Hei, Sobat Susi, kali ini Susi rampung juga membaca novel barunya Andrea Hirata, Orang-Orang Biasa. Novel ini tentu ditunggu-tunggu para pembaca karya-karyanya Andrea Hirata. Beberapa temen Susi menggemari karya-karya beliau, dan Susi pun akhirnya membaca novel tersebut agar dan supaya bisa cerita asyik bareng temen-temen. Hehe~
Mari kita mulai resensinya…
Sebelum membaca, Susi membayangkan bahwa isi novel ini yaa tentang orang pada umumnya (umumnya = biasa-biasa saja, kan?). Ternyata, bayangan seperti itu musnah sudah. Yang Susi temui dalam novel Orang-Orang Biasa adalah sehimpun orang yang bernasib sial. Sialnya, nasib sial itu mereka alami sejak kecil: menjadi sekumpulan murid bodoh dan miskin. Dan gara-gara bodoh dan miskin itu, mereka kena perundungan/bullying.

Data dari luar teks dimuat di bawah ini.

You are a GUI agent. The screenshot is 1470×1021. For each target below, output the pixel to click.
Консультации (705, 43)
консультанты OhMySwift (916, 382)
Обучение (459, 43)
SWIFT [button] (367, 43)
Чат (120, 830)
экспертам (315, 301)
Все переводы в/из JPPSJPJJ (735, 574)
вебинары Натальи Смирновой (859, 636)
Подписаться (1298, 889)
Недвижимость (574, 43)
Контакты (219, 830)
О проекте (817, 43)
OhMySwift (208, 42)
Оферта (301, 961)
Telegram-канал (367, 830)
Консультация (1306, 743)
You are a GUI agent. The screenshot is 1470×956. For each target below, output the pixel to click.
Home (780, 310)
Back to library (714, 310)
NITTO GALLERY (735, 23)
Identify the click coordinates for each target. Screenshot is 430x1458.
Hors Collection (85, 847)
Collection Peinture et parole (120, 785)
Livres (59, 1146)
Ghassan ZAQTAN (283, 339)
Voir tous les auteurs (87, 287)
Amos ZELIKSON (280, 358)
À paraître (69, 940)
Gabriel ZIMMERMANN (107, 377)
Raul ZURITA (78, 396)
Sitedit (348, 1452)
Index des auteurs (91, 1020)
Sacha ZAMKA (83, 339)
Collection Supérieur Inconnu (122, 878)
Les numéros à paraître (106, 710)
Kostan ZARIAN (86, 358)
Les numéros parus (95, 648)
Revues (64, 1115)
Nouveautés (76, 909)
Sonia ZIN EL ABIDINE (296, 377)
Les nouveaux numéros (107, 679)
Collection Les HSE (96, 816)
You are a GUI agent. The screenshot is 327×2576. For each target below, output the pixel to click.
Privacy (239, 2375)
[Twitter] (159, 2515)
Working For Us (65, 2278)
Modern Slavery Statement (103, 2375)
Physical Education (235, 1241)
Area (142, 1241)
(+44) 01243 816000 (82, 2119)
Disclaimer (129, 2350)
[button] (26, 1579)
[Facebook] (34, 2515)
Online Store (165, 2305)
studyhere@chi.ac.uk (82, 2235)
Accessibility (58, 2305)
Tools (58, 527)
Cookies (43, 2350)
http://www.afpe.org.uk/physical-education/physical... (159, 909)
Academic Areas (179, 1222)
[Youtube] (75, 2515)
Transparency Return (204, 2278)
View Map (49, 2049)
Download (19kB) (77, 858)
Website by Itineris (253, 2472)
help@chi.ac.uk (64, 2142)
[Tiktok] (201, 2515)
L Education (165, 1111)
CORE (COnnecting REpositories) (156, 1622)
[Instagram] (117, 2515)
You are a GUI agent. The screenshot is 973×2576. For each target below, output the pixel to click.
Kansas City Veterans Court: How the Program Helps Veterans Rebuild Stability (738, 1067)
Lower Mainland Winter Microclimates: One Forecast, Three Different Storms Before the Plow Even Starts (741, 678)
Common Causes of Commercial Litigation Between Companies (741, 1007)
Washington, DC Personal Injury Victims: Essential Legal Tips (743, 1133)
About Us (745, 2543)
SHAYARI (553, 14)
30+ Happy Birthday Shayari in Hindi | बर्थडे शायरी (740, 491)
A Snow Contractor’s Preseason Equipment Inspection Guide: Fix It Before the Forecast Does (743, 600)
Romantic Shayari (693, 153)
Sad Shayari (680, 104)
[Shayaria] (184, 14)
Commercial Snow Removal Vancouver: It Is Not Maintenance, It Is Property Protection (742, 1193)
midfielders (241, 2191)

Nasib yang kurang sedap jika kita alami itu berlangsung hingga para tokoh mendewasa. Bukannya menduplikasi cara keluar dari kemiskinan layaknya sekuel Laskar Pelangi, Andrea Hirata sengaja membiarkan para tokohnya hidup dengan segala kelumit dan kelindan.
“… dalam hidup ini kita tidak selalu mengerjakan apa yang kita cintai. Namun, kita dapat belajar untuk mencintai apa yang kita kerjakan… “ (hlm. 22)
Ada tokoh yang ber-ortu tunggal, yang membesarkan anak-anaknya sembari menjajakan mainan. Ada pula yang menjual buku-buku di suatu kios namun pembelinya hampir nihil. Ada yang beranak-pinak dan berprofesi sebagai guru dengan gaji kecil.
Andrea Hirata selaku pencerita Orang-Orang Biasa memang menunjukkan kemahiran menulisnya; tentu itulah yang diharapkan pada karya ke-10-nya ini. Ia menjadi narator yang serba tahu tapi tidak sok tahu. Termasuk saat cerita masuk ke inti: rencana perampokan suatu bank.
Mulanya Dinah, satu dari sepuluh tokoh, mendapati anak perempuannya masuk ke fakultas kedokteran. Demi menuntaskan pembayaran biaya kuliah dokter yang sangat-sangat-sangat tidak murah, Dinah beserta sembilan temannya berencana merampok bank.
Eksplorasi ketololan dan kesialan tokoh-tokoh yang ditulis Andrea Hirata berjalan luwes. Yaa meskipun kita boleh-boleh saja menganggap reka cerita sebagai bualan semata, akan sangat asyik bila kita berandai-andai menjadi satu dua di antara tokoh rekaan itu.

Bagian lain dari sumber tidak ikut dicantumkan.